▶ [Work instruction] Find the lines in the material below that include the word "under", count them, and give that count alone.

%%

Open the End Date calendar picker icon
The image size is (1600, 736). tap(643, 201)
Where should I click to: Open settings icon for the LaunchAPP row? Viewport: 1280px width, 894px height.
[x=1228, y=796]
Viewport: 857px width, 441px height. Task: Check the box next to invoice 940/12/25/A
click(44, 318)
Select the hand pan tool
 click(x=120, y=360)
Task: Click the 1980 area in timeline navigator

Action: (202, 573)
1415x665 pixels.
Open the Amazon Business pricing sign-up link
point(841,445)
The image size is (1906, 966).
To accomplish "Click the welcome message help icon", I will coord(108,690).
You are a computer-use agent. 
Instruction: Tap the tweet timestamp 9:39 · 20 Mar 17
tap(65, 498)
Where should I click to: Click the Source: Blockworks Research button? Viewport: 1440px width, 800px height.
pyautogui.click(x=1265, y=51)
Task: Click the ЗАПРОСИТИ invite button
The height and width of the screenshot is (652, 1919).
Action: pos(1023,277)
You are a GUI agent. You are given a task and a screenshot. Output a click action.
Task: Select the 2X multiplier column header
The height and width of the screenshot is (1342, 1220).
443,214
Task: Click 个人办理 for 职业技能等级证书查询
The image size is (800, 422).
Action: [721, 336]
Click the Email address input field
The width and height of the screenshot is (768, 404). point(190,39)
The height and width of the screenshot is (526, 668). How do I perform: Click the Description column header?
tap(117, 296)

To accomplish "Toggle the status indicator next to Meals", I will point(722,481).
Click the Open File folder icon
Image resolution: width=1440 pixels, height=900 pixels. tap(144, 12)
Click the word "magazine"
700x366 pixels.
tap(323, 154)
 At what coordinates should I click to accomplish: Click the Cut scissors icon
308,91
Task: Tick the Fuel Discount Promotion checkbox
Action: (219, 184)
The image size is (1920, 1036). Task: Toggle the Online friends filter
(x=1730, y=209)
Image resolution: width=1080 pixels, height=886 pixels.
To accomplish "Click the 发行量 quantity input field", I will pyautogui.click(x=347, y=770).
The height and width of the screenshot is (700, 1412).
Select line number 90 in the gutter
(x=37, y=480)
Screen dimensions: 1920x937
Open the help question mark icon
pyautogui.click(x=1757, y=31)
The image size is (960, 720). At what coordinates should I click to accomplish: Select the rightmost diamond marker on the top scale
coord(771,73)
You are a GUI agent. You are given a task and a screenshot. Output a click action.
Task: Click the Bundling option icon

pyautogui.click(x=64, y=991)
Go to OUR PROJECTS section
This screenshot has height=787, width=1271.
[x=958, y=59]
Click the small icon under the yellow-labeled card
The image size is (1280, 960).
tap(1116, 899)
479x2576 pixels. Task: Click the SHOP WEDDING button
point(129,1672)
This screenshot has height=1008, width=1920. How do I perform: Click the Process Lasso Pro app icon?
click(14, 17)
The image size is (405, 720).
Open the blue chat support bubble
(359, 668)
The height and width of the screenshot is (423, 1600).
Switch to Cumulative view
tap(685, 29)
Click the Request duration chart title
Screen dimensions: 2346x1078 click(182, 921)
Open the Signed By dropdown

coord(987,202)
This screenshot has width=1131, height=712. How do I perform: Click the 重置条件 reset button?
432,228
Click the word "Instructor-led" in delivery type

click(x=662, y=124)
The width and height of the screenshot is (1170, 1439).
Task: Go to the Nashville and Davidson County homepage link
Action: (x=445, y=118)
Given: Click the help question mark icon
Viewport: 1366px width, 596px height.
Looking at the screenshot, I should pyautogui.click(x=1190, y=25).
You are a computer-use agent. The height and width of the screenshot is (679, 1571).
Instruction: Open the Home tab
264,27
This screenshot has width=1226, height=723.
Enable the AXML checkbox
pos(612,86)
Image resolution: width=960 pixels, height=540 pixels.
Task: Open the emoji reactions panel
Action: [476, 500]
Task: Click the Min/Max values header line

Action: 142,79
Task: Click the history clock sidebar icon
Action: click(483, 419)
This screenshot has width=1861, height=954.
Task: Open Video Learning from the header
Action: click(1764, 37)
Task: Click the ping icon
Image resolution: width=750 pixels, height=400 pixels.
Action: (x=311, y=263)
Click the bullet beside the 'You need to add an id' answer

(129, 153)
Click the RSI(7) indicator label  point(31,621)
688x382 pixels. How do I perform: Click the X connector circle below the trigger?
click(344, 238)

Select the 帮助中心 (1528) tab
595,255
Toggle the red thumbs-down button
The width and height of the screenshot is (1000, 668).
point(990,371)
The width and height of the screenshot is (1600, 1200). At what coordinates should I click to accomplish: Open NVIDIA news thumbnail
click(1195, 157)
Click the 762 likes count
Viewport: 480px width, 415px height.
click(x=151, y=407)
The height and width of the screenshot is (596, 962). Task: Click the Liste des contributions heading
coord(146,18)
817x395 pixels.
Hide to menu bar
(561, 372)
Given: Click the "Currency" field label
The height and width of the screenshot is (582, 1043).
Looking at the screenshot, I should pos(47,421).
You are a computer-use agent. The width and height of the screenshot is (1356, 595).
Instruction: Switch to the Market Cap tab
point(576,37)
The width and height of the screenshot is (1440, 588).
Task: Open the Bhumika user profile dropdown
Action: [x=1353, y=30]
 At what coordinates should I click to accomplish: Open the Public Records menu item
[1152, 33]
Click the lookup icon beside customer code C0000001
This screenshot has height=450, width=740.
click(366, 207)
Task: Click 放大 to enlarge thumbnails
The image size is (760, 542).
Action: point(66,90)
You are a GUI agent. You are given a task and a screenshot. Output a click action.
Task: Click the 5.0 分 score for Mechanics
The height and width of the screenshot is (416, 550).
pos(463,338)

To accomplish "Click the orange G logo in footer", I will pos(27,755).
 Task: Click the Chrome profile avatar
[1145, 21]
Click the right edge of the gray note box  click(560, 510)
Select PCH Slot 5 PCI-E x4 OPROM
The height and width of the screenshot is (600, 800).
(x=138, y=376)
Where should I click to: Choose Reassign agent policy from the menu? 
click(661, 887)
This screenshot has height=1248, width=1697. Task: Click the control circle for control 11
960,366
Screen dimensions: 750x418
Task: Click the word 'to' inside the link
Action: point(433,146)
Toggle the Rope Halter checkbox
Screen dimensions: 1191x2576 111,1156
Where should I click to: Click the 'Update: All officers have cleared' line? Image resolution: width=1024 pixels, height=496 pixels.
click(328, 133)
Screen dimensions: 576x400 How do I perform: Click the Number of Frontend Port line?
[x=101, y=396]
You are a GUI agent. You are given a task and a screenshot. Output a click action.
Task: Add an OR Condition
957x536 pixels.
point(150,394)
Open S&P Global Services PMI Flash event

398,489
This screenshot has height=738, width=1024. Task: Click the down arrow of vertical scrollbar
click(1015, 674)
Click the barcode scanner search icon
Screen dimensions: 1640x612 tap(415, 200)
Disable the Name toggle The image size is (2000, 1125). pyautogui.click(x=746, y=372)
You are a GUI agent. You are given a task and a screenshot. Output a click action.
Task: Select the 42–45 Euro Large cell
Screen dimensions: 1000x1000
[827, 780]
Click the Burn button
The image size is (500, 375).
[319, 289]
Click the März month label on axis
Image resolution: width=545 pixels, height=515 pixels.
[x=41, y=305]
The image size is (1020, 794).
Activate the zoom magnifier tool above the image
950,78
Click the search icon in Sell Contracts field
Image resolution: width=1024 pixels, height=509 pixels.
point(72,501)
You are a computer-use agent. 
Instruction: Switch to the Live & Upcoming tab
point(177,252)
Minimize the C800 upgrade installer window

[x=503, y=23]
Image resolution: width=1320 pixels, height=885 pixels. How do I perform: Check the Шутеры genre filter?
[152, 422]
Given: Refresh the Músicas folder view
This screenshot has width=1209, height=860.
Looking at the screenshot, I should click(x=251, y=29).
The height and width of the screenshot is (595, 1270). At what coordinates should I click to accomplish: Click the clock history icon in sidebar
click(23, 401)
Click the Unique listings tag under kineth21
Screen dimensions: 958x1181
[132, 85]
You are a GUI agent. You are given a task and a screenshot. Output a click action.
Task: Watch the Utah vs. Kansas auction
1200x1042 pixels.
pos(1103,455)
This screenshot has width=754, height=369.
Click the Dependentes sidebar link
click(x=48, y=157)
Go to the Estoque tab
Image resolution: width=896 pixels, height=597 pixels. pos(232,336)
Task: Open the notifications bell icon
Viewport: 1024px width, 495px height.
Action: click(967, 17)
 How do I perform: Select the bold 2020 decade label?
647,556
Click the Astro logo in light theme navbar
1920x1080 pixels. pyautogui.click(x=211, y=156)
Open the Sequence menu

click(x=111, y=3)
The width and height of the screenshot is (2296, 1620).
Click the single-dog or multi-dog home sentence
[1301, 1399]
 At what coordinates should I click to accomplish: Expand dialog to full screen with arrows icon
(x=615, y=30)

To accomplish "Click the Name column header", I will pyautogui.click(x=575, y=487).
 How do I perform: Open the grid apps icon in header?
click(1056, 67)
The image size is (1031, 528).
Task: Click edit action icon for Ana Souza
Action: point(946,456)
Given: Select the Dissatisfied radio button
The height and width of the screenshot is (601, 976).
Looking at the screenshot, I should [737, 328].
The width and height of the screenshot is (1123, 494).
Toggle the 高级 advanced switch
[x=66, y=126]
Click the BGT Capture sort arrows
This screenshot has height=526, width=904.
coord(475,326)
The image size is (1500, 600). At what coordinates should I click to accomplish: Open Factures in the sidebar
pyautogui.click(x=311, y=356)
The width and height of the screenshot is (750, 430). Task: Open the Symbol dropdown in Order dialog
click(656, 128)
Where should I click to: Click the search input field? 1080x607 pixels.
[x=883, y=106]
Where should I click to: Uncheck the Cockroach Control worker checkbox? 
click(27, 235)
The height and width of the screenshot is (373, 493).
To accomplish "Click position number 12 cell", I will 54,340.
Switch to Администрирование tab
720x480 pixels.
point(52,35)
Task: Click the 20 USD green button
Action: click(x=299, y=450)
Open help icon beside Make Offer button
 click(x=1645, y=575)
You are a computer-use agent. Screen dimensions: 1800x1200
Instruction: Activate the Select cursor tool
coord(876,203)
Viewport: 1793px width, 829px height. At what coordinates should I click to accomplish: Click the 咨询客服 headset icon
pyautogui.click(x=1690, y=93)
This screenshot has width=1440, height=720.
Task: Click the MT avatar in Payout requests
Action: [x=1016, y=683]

%%

▶ [Problem solution] 2